Example of a taste-responsive cell with strong lick-related properties. Left: responses to each tastant and artificial saliva. Each panel shows a raster plot (top) of cellular activity with colored triangles indicating licks (light blue triangles always indicate artificial saliva licks; occurrence of dry licks is not shown) and the associated peristimulus time histogram (bottom). Right: activity time-locked to dry (unreinforced) licks (top) and a waveform of the recorded cell (bottom). MSG, monosodium glutamate.

Fig. 8.

Fig. 8.

Examples of cells with peak firing rates at different phases of the lick cycle. Top right: a depiction of how the lick phase angle was measured, where 0 signifies the midpoint of the time between licks and ±π signifies the time of the lick preceding or following the trough in the cycle. None of the cells shown were taste responsive.

Figure 9 shows a plot of lick phase angle vs. lick coherence measures. Only cells with significant lick coherence (see materials and methods) are shown. Among those, taste-responsive cells (n = 55 of 70; 79%) were intermingled with cells that were not taste responsive (n = 188 of 254; 74%). It can be seen that for both taste and nontaste cells, there was a wide distribution of favored lick phase angles. There was no lick phase angle that was favored by either taste or nontaste cells (Rayleigh phase criterion for taste cells, P = 0.47; for nontaste cells, P = 0.17).

Fig. 9.

Fig. 9.

Plot of lick phase angle vs. lick coherence value for all cells. Open circles show taste cells; closed circles show nontaste cells; open squares show anti-lick cells; and closed triangles show lick bout cells.

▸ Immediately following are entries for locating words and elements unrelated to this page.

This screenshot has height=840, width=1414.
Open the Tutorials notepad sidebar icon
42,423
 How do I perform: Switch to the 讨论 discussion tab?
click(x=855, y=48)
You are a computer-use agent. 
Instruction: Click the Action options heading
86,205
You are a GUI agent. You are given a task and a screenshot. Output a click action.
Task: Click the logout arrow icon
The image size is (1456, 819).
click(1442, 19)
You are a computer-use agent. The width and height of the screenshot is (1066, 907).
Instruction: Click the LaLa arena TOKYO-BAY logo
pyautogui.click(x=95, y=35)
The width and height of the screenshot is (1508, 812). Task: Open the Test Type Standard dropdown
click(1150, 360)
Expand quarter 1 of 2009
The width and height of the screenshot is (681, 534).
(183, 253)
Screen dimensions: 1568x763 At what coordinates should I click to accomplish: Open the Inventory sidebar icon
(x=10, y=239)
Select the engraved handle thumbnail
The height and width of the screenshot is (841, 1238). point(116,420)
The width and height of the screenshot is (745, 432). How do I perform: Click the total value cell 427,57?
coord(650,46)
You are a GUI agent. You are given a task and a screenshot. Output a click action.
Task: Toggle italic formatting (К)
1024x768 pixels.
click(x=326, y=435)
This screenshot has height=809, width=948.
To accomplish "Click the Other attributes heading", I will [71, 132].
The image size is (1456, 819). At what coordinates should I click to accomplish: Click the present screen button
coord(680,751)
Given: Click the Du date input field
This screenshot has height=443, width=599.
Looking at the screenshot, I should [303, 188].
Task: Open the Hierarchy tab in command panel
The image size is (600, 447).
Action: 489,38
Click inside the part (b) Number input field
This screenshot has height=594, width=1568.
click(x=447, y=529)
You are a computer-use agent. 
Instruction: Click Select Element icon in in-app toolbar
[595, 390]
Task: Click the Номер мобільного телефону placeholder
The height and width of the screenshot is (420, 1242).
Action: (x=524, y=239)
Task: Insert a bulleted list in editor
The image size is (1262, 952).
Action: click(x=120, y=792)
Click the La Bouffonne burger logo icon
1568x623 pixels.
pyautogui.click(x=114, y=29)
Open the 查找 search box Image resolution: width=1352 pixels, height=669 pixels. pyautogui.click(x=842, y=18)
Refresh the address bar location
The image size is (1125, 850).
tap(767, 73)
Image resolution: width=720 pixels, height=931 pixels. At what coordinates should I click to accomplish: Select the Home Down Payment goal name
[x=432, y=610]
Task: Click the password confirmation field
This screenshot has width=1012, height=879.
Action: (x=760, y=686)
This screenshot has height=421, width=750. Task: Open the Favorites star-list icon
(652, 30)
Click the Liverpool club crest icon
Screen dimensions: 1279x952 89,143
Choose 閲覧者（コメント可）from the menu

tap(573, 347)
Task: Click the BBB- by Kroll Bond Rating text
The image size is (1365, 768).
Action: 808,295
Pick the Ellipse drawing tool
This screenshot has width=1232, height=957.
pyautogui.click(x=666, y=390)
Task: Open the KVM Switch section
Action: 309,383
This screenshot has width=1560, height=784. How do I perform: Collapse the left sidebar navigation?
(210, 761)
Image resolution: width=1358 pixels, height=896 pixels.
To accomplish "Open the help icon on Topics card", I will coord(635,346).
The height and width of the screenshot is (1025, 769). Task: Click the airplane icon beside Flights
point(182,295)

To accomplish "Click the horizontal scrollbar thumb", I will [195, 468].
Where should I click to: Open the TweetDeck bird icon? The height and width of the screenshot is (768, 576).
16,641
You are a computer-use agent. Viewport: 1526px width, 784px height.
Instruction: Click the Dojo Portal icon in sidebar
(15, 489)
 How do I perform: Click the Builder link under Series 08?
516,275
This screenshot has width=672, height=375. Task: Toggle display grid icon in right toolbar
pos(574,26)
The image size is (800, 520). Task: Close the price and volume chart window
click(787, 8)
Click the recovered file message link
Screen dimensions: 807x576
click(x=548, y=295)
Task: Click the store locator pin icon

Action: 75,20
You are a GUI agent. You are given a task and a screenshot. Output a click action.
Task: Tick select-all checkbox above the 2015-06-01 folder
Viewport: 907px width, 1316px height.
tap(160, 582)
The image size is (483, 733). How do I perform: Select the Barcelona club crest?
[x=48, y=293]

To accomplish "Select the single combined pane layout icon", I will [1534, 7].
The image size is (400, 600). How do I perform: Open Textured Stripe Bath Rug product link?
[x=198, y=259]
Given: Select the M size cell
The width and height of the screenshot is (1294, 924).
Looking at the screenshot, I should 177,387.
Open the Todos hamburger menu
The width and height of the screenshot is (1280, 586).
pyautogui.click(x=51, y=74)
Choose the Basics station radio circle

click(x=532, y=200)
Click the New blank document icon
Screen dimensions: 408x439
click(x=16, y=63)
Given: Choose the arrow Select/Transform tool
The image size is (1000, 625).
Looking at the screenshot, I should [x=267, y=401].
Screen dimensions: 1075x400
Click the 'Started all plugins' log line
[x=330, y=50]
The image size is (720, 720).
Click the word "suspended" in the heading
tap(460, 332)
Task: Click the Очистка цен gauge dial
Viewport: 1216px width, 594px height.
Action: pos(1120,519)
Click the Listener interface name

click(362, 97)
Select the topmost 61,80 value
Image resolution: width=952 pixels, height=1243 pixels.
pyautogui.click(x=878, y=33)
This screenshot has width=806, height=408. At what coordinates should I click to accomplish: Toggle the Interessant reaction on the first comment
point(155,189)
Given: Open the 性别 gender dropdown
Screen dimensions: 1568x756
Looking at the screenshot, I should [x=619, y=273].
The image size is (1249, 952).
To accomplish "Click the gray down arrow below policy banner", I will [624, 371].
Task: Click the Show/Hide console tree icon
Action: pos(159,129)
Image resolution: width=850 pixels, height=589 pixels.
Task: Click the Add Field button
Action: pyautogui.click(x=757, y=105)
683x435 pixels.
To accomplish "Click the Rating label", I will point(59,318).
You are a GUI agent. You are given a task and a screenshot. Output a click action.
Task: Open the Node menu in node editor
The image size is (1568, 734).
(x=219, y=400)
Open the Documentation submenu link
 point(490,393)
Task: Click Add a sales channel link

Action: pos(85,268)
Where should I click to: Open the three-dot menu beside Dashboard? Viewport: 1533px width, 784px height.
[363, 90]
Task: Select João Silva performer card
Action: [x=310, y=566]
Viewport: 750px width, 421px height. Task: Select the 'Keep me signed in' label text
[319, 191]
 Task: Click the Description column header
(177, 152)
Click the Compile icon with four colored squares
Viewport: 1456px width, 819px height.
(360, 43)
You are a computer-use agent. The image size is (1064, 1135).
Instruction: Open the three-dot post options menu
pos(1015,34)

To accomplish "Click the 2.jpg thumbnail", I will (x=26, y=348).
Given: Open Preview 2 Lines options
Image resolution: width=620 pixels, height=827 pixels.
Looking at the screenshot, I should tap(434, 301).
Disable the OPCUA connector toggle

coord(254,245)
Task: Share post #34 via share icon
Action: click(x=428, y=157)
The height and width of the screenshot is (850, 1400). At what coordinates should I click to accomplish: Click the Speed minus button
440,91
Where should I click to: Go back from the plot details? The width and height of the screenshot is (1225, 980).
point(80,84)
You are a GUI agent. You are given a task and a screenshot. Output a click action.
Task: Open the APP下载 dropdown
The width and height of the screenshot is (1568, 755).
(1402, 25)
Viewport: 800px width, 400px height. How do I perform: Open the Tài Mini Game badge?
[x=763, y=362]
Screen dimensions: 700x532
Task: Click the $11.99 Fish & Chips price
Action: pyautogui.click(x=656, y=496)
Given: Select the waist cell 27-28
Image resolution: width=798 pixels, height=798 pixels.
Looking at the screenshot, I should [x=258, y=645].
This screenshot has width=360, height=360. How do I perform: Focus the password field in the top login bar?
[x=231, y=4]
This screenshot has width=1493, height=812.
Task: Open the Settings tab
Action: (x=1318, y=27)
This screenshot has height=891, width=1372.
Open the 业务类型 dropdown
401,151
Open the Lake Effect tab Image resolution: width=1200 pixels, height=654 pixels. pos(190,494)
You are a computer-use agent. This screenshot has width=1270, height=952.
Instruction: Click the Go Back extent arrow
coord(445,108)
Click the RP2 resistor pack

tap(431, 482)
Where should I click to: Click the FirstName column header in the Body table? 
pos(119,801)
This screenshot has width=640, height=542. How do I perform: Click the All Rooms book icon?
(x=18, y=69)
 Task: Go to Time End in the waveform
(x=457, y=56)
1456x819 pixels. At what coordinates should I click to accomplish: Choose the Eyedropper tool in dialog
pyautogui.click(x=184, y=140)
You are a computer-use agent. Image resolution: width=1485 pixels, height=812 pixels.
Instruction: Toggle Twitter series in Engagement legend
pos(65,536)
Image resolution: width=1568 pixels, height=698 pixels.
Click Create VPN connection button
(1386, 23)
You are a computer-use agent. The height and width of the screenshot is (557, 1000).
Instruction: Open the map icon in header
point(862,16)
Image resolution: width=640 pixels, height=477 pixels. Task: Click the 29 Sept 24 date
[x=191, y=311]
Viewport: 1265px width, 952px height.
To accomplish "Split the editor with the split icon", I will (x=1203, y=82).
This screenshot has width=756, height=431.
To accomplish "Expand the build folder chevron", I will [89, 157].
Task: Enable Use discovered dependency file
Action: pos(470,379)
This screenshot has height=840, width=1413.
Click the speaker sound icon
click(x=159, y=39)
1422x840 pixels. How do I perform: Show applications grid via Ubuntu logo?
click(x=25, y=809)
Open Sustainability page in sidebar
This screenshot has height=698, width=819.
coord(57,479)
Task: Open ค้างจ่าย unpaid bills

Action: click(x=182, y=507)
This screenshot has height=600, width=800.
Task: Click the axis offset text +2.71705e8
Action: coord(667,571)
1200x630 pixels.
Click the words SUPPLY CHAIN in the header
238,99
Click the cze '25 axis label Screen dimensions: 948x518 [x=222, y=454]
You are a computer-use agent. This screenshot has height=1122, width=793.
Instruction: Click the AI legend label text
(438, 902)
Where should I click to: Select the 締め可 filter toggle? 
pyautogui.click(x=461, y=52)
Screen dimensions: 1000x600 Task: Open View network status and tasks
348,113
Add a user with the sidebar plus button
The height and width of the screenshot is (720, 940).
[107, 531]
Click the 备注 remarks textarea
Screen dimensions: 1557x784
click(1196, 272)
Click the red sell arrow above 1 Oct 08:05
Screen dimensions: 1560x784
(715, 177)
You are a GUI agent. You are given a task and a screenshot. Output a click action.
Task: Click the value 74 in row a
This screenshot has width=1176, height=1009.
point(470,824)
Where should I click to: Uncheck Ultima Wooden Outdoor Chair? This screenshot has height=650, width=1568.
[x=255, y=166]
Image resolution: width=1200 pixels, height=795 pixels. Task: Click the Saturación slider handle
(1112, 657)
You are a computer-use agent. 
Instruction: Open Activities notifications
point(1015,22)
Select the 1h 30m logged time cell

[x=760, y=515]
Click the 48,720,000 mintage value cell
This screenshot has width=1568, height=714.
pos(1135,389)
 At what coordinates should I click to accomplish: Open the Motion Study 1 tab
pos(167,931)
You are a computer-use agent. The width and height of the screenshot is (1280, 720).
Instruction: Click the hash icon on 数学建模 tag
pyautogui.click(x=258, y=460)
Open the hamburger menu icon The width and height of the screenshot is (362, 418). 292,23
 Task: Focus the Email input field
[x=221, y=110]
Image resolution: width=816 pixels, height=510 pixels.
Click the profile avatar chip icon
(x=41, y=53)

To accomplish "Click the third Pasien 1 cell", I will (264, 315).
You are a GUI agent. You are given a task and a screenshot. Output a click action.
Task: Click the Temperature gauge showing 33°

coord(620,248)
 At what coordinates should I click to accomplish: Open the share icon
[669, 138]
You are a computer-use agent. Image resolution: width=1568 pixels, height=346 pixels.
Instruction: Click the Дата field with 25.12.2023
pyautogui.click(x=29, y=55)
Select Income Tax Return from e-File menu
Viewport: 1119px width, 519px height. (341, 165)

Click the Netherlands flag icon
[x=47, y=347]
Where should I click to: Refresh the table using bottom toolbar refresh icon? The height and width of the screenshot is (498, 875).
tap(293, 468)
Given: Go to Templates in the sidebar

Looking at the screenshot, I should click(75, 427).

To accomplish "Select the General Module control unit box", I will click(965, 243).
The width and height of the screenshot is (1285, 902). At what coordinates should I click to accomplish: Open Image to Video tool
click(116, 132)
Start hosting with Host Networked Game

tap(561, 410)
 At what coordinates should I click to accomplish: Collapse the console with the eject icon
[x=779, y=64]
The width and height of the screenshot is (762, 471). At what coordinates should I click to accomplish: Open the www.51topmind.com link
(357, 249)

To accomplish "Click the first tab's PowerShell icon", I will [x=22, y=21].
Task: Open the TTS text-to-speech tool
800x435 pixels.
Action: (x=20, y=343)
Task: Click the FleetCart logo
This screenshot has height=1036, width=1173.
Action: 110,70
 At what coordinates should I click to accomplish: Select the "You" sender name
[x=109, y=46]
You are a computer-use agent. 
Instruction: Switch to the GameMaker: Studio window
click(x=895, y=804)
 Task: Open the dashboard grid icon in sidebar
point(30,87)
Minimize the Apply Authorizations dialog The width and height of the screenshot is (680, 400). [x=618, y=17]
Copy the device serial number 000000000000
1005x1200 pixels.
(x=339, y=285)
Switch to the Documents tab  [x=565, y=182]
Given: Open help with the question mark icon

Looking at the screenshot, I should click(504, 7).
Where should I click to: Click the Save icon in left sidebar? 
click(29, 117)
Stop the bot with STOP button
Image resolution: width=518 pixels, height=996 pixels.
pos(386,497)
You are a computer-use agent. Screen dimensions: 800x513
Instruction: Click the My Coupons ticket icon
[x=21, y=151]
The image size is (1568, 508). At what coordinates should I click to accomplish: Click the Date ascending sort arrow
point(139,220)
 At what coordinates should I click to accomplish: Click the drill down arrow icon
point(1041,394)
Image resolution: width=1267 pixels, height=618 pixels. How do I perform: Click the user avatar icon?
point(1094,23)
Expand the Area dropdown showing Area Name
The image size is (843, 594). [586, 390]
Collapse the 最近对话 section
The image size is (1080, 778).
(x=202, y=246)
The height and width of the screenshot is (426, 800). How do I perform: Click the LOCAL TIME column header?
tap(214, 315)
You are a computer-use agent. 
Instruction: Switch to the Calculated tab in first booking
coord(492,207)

Temporal Coding in NTS Cells

Among the 324 cells in the sample, there were 313 cells for which we recorded at least six trials of each stimulus; in this subset, we applied the metric space method (Victor and Purpura 1996, 1997) to determine whether the number and temporal pattern of spikes conveyed information about taste quality. Of these 313 cells, 69 were determined to be taste responsive and 244 non-taste responsive by the firing rate criteria described above.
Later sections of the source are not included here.